WORK TO DO:
**a)** Copy the part of the Sarasota house article that opens with the words containing "Another client who" and closes with "gold yin-yang tigers.", word for word.
**b)** Continue the article about the Sarasota mosaic designer from the point where it stops.

TEXT PASSAGE:

────────────────────────────────────────

Article

Made in Sarasota

By staff October 1, 2006

Tony Pugliese’s house is in a typical upscale Sarasota subdivision, with a manicured garden, imposing entryway and front-facing garage. But beyond the big wooden doors is a breathtakingly unexpected interior, one that transports visitors to a lush, Mediterranean-inspired tropical courtyard with warm tile floors, a pool banked by profuse plants, a rustic wooden cupboard that conceals the grill, and a gorgeous backsplash of two cheeky toucans against glossy green leaves and a black tile and glass background.

The backsplash is one of Pugliese’s ceramic and glass mosaic creations, and word of mouth has clients piling up for them.

“One of the things I like to do when we do a design job is to look at it as an opportunity to make something special and personal,” says Pugliese, who takes on projects with his wife, Carole, an interior designer with 30 years of experience. “I don’t consider myself an artist who does art for art’s sake. I see myself as a designer who does art for solving creative problems.”

In a Siesta Key condominium with a lot of bare walls, Pugliese was inspired by the carpet to create a muted tropical mural of white cockatoos (easily identifiable because Pugliese conscientiously researches his subjects before creating them) against a sage green and black background, to which Carole added a mirrored server to continue the theme.

Another client who had spent time in India needed help for his condominium in Jupiter. The Puglieses designed a tawny beige carpet bordered by amber, gold and amethyst, inspired by tigers and gemstones. To complement the carpet, Tony created a tile table of amber and gold yin-yang tigers.

────────────────────────────────────────

INFORMATION SHOWN:

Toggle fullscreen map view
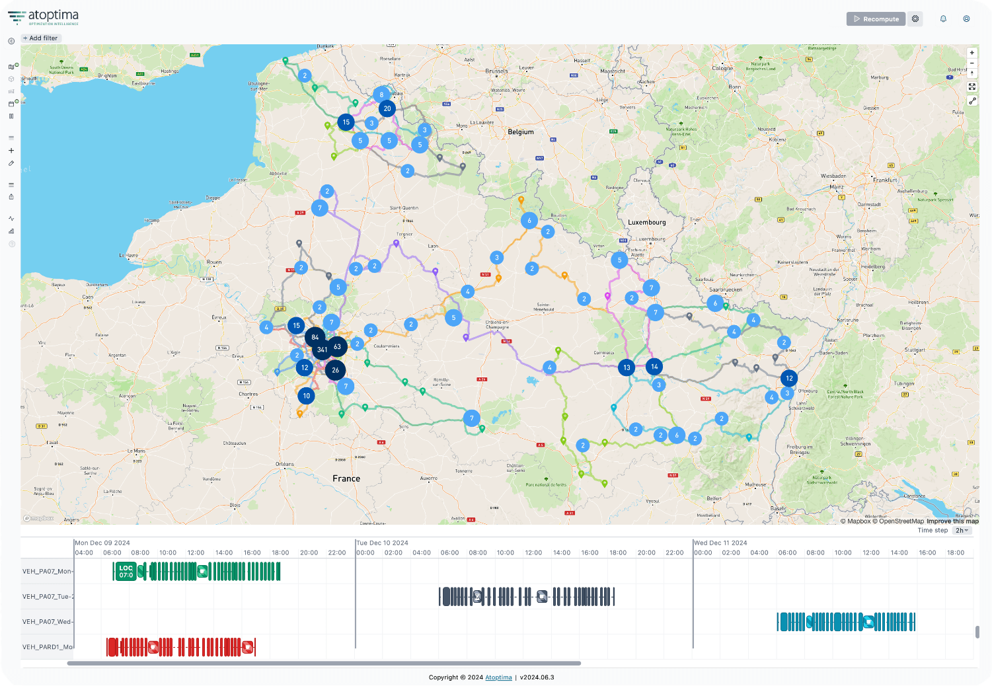The width and height of the screenshot is (992, 686). [x=972, y=87]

────────────────────────────────────────

TASK ANSWERS:
**a)**
Another client who had spent time in India needed help for his condominium in Jupiter. The Puglieses designed a tawny beige carpet bordered by amber, gold and amethyst, inspired by tigers and gemstones. To complement the carpet, Tony created a tile table of amber and gold yin-yang tigers.

**b)**
In a Casey Key powder room for which the owner wanted an underwater feel, the couple took their inspiration from the turquoise-edged cream vessel sink, creating a mermaid’s grotto with a wave effect created by faux painting and a mirror that disappears into textured walls studded with shells and stars.

Beyond their custom tile furniture and backsplashes, the Puglieses  provide, says Carole, complete service from to-scale room layouts to finding fabrics and lighting, to designing and making the upholstery and lighting, always with an eye to ending up with an interior that uniquely reflects the client. For a safari-themed bedroom he conjured up for a little girl, for example, Tony not only painted a savannah backdrop on the wall, he designed and painted a zebra-striped daybed and a set of leopard-printed drawers with pewter animal pulls.

Born and raised in White Plains, N.Y. (where he met Carole in high school), Pugliese was a senior vice president and creative director at Gray Advertising in New York City, directing campaigns for such big names as Canon, General Foods and Proctor & Gamble. Carole worked from home and raised their two sons and later had a decorating shop in New Canaan, Conn. Now they work out of a joint office in their home, which overlooks their pool and doubles as a guest room for when their children and grandchildren, seven and two, come to visit. Pugliese sketches by hand (he feels computer sketches are too cold and institutional) on a lightbox, and then scans the drawings into his computer. He cuts the tile and glass and assembles the mosaics in his garage.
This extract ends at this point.